■ **Input data**

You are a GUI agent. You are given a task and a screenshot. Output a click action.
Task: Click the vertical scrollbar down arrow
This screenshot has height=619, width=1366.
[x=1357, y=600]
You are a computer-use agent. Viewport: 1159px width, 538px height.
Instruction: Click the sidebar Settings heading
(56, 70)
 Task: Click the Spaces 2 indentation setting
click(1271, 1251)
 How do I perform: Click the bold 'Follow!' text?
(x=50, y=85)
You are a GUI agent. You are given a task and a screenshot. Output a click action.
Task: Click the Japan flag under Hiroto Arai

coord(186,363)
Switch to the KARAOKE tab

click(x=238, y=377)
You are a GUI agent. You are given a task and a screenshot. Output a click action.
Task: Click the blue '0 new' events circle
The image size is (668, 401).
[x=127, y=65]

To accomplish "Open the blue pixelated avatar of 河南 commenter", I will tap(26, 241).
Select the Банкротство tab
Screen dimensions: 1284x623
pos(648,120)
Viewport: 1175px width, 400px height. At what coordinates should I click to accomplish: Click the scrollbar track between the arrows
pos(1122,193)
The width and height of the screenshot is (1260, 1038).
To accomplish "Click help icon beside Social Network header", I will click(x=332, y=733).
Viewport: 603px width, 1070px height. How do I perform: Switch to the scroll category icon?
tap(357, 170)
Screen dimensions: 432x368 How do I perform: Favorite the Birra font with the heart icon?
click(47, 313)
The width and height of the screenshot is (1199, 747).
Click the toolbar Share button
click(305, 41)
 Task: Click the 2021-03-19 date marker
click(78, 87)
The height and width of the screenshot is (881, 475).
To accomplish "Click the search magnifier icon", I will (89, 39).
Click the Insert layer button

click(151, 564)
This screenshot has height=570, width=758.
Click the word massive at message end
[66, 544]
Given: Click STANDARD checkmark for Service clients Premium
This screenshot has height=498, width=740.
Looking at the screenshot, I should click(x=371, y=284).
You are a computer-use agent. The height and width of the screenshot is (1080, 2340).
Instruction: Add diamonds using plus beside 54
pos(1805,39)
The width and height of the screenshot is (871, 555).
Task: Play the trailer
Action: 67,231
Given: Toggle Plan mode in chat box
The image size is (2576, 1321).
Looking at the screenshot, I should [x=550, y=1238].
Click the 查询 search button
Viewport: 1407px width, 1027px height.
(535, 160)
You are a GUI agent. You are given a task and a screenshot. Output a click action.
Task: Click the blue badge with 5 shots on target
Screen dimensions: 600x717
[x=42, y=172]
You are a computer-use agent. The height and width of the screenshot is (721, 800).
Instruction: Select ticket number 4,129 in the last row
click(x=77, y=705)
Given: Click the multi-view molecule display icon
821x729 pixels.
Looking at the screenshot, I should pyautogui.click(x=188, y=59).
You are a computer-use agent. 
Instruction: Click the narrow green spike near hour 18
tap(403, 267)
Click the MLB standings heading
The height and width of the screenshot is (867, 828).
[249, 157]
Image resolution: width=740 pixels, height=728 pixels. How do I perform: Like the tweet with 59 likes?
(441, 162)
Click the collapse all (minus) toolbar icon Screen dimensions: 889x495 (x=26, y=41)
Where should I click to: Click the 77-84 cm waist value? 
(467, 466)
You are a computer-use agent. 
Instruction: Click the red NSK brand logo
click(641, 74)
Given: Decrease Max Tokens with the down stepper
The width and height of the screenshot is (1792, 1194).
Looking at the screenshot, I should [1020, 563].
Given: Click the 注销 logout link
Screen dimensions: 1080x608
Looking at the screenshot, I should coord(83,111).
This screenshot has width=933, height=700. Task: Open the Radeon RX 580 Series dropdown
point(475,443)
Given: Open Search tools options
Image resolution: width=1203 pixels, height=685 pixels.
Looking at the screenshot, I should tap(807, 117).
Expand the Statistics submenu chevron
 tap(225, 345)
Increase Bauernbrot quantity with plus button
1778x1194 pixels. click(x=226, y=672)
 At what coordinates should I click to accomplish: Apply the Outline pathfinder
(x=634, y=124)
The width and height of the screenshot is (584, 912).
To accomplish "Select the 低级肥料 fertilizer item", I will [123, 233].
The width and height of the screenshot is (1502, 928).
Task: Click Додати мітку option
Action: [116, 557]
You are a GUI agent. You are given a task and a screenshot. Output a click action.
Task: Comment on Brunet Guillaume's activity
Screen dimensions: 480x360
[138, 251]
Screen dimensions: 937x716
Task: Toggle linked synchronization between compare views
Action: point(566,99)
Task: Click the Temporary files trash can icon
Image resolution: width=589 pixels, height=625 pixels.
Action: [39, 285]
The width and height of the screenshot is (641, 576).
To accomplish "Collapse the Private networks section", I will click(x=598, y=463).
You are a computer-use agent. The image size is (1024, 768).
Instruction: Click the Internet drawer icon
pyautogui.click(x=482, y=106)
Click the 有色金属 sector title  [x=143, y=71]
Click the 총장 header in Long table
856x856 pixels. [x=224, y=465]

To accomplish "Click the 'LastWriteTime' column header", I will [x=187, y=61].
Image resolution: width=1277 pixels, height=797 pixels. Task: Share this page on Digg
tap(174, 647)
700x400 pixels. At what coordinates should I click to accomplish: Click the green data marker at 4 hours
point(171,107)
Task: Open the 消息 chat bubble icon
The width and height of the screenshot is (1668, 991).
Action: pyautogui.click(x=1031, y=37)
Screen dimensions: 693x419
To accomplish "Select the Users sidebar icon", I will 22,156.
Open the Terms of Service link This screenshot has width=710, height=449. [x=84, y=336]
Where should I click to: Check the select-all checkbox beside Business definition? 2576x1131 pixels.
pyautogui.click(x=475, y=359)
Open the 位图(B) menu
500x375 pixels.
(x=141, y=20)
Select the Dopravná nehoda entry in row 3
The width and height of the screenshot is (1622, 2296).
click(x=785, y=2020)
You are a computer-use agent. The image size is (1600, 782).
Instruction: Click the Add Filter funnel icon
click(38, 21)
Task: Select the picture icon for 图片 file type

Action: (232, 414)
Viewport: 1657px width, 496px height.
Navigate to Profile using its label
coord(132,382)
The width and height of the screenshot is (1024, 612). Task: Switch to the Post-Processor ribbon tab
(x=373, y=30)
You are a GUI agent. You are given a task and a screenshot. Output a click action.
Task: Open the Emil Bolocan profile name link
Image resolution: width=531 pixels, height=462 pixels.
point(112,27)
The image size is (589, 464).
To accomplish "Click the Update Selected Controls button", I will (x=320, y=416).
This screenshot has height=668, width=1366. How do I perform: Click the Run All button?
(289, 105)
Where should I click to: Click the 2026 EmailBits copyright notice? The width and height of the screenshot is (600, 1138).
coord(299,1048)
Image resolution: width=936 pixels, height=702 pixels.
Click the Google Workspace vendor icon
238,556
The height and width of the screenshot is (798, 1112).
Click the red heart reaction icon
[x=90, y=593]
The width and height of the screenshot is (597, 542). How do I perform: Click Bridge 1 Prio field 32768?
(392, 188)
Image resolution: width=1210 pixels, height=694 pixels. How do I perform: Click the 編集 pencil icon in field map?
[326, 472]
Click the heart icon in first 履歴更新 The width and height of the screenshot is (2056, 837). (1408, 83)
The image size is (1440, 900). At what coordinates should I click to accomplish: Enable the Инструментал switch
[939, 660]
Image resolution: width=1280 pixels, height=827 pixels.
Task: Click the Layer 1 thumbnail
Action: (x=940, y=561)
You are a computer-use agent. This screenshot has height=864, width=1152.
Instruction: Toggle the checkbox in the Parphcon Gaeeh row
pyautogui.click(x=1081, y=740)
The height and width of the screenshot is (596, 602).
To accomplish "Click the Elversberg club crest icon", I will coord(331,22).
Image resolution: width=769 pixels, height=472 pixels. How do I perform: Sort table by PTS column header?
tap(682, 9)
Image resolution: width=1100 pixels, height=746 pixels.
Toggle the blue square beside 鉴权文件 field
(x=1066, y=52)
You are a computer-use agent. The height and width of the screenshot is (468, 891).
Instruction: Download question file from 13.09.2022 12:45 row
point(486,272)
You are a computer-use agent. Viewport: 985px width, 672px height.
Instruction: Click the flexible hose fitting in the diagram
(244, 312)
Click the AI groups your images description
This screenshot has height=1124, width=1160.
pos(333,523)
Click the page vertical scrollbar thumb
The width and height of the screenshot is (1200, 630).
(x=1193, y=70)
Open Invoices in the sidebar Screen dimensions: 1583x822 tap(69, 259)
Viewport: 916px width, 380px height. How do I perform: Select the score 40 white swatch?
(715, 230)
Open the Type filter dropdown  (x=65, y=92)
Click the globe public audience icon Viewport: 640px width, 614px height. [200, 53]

■ **Problem to work on**
With the line that has "Screen dimensions: 1080x608" as the first and the line that has "Given: Open Search tools options" as the last, repeat exactly that run of lines above and no more.

■ **Response area**
Screen dimensions: 1080x608
Looking at the screenshot, I should coord(83,111).
This screenshot has width=933, height=700. Task: Open the Radeon RX 580 Series dropdown
point(475,443)
Given: Open Search tools options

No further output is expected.